News

43万年前のヒト核ゲノムで判明した驚きの人類進化史

Nature ダイジェスト Vol. 13 No. 6 | doi : 10.1038/ndigest.2016.160616

原文:Nature (2016-03-17) | doi: 10.1038/531286a | Oldest ancient-human DNA details dawn of Neanderthals

Ewen Callaway

43万年前の謎の旧人類シマ人の核DNAの配列が解読された。シマ人の正体が判明したのと同時に、現生人類とネアンデルタール人の種分岐が想定外に古かったことも分かった。

拡大する

Javier Trueba, MADRID SCIENTIFIC FILMS

ある旧人類のゲノム配列解読プロジェクトの結果が、Nature 2016年3月24日号504ページに発表された1。
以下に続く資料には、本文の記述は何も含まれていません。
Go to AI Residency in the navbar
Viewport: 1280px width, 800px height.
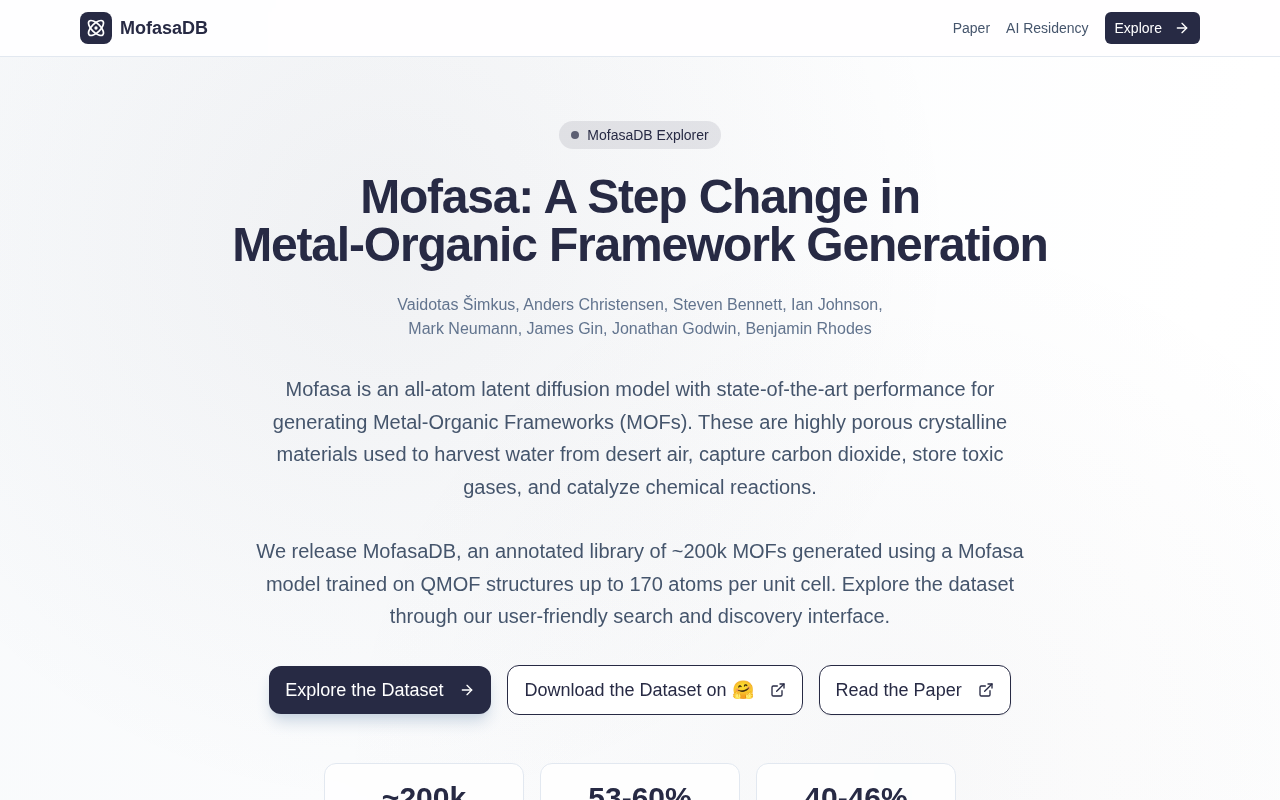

このプロジェクトの解読結果は、「世界一ぜいたく」な内容かもしれない。解読されたDNAは43万年前の骨から得られたもので、これまでに塩基配列解読が行われたヒトゲノムでは最古のものだ。この成果を発表した研究チームは、その骨に含まれるわずか0.1%の核ゲノムを解読するために、現生人類のゲノムを何十回も明らかにするのに相当する生データを得て、そのほとんどを破棄した。しかし、大量のゲノム配列解読とデータ破棄は必要なことだった。というのも、そのDNAは分解と汚染に見舞われており、不要な情報を特定して解読データから排除していく必要があったからだ。

マックス・プランク進化人類学研究所(ドイツ・ライプツィヒ)の分子生物学者Matthias Meyerらは、そうした過程を経て、スペイン北部の洞窟から出土したその骨が初期のネアンデルタール人のものであることを明らかにした。さらには、現生人類の大昔の祖先がネアンデルタール人の系統から分かれた年代も、これまでの推測値より大幅にさかのぼることとなった。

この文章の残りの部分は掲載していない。